We also included 3 key clinical measures relating to disease progression in the form of disease burden (calculated by CAG repeat number – 35.5, × age), motor symptoms and total functional capacity (TFC). TFC scores (33) constitute a clinician-rated assessment of independence, occupation and the ability to manage finances, household duties and other activities of daily living (better functional capacity is indicated by higher raw scores and lower stage scores). The Unified Huntington's Disease Rating Scale (UHDRS) (34) motor assessment is used to assess severity of motor symptoms and involves observation of the patient's ability to complete motor tasks such as tandem walking, ocular tracking, and hand movements. Scores can range from 0 to 124 and higher scores indicate more severe motor impairments. It can also be used to give an indication of diagnostic confidence level (DCL).

Sample

The sample contained 32 participants (17 females, 15 males) with genetically determined HD, aged from 37 to 66 (mean 53.47, SD 7.55), UHDRS total motor scores ranging from 0 to 71 (mean 28.28, SD 17.39), DCL from 1 to 5 (mean 3.31, SD 1.23), disease burden from 154–529 (mean 386.90, SD 97.29) and TFC stage scores from 1 to 3 (mean 2.06, SD 0.80). More specifically: DCL 1 = three patients, with motor scores from 0 to 2; DCL 2 = four patients, with motor scores from 5 to 8; DCL 3 = twelve patients, with motor scores from 15 to 36; DCL 4 = six patients, with motor scores from 22 to 40; DCL 5 = seven patients, with motor scores from 24 to 71. CAGs were available for 24 participants (40 = 1; 41 = 4; 42 = 5; 43 = 6; 44 = 4; 45 = 3; 47 = 1). Approximately half of the participants were taking medications, the most common of which were antidepressants (e.g., citalopram, fluoxetine, sertraline) and a few were taking tetrabenazine, risperidone or carbamazepine.

Measures

RAND health questionnaire SF36

This self-report Qol measure (10) contains eight subscales: physical functioning, bodily pain, social functioning, energy or fatigue, role limitations due to physical health problems, role limitations due to emotional problems, emotional well-being, and general health perceptions. As our interest was in the potential relationship between social cognition and QoL, we focused on the subscales assessing social function (e.g., To what extent has your health interfered with social activities?), emotional wellbeing (e.g., How much of the time during the past 4 weeks have you felt calm and peaceful?) and role limitations due to emotional problems (e.g., Have you accomplished less than you would like due to emotional problems?). We relied on patient self-report and scoring was based on standard RAND recommendations. Higher scores for each subscale indicate better quality of life. Internal consistency and test-retest reliability for the complete scale has been shown to be sufficiently high in HD (35).

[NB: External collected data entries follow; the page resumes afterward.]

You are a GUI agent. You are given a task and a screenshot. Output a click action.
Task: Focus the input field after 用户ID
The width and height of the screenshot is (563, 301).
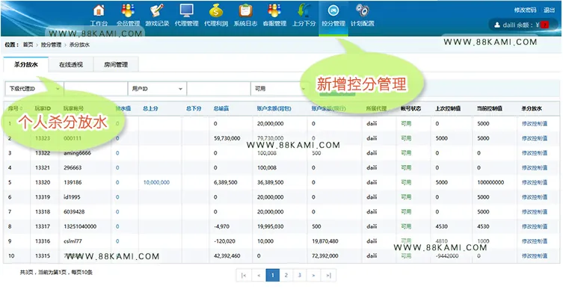click(x=218, y=89)
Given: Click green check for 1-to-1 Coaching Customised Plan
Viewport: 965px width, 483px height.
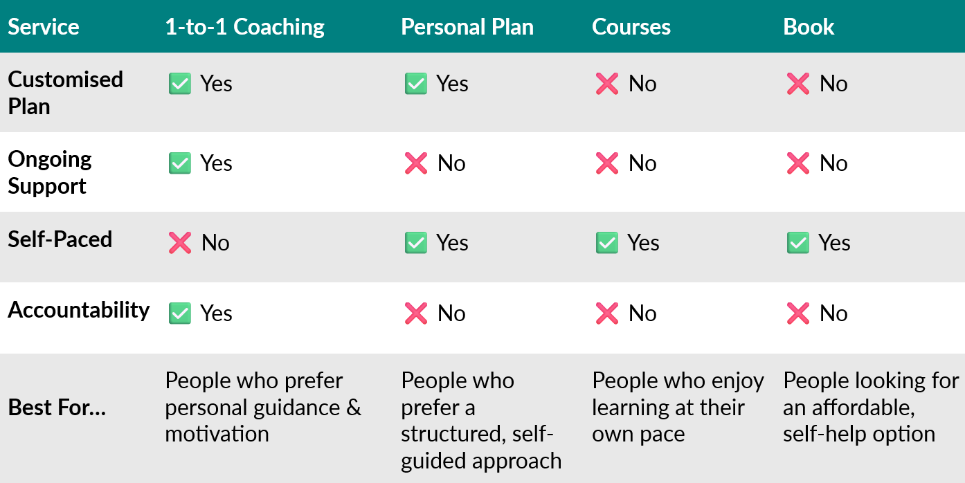Looking at the screenshot, I should [180, 84].
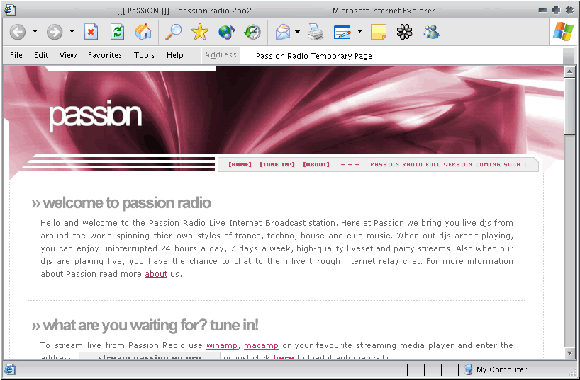This screenshot has width=580, height=380.
Task: Expand the Mail options dropdown arrow
Action: [298, 32]
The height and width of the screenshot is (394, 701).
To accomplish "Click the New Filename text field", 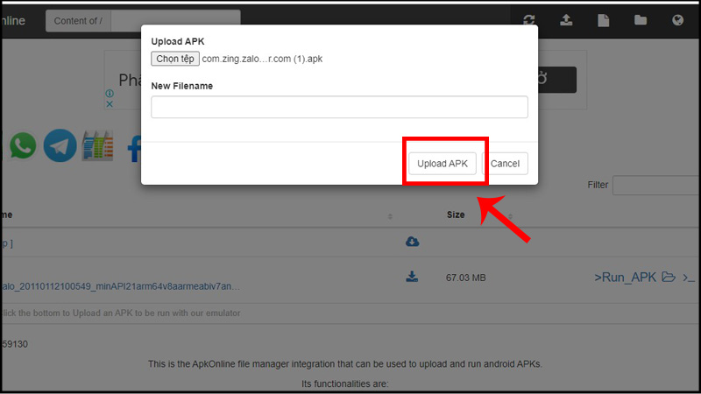I will click(339, 107).
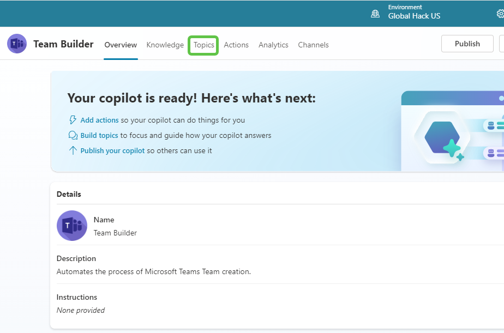
Task: Open the Channels tab
Action: coord(313,45)
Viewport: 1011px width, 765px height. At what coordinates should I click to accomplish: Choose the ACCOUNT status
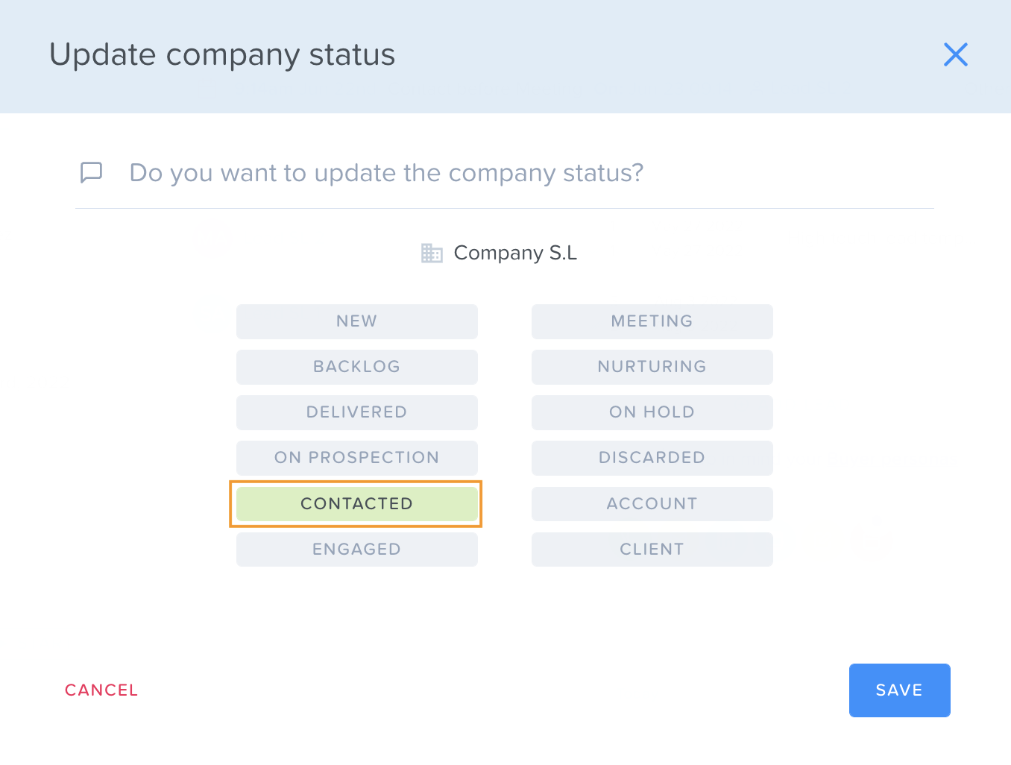click(652, 504)
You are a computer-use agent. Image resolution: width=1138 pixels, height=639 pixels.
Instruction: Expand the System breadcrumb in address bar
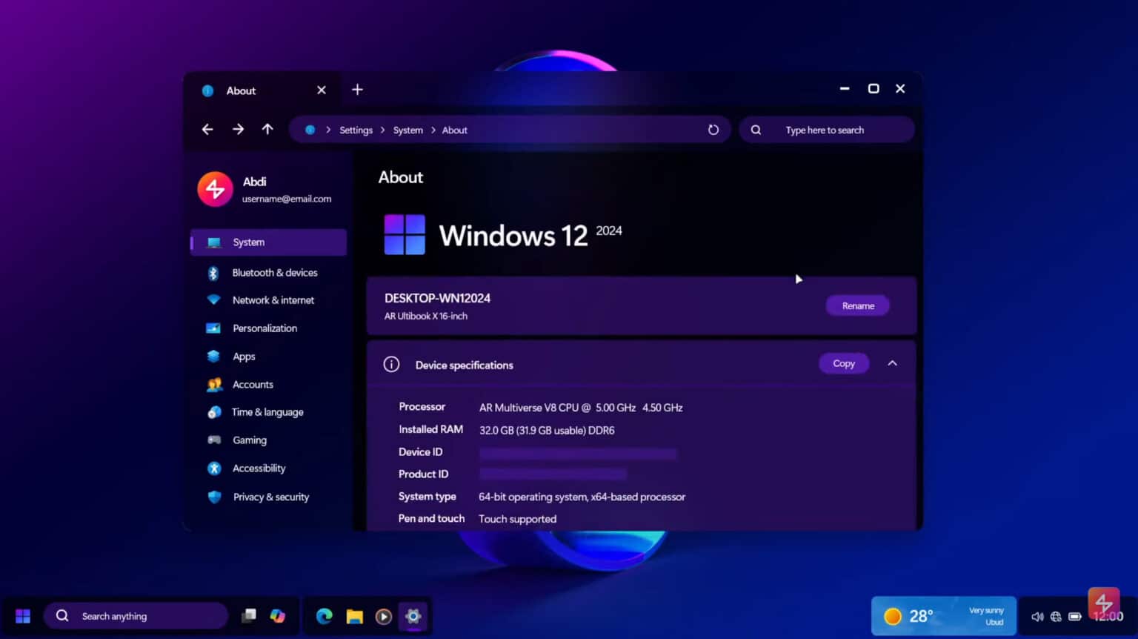coord(432,130)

The reading the mind in the eyes test

This task (36) assesses recognition of complex mental states from images of the human eye region using a standard set of 36 black and white photographs. Each trial contains four mental state words (forced choice options) around the image e.g., apologetic, friendly, uneasy, dispirited. Participants are asked to select the word they think best matches the image. There is no time limit and a glossary of the mental state terms is available for participants. Higher scores indicate better performance according to the scoring system provided by the authors. In this study, we summed the errors made.

Faux pas task

This ToM task (37) includes a series of vignettes which were read to participants, accompanied by presentation of the storey text. In half of the storeys, a character makes a socially inappropriate remark (e.g., one character has just bought some new curtains and another character notices the curtains and happens to say they do not like them), while in the other half, they do not (control storeys). Questions related to identification of the inappropriate remark, comprehension, and storey character mental states are included. For this study, we used the total errors in relation to the recognition score (inaccurate identifications of a faux pas or no faux pas).

Animations task: ToM video-clips

The Frith-Happe Animations Task (38, 39) assesses responses to viewing cartoons involving two triangles, which are considered to show social interactions involving mental states (e.g., one triangle coaxing the other triangle), goal directed actions (e.g., dancing), and random movement. Participants are simply asked to comment on what is happening while watching the videos. Participant responses were scored according to the degree of intentions attributed to the shapes, and appropriateness of the overall interpretation. We used the scoring criteria given by the developers, and averaged over the four ToM video-clips (two raters, inter-rater agreement 0.76–0.77). High intention responses often correspond with a high appropriateness score, but not always i.e., many mental state attributions can be made leading to a high intention attribution score, but appropriateness depends on fit with the consensus response.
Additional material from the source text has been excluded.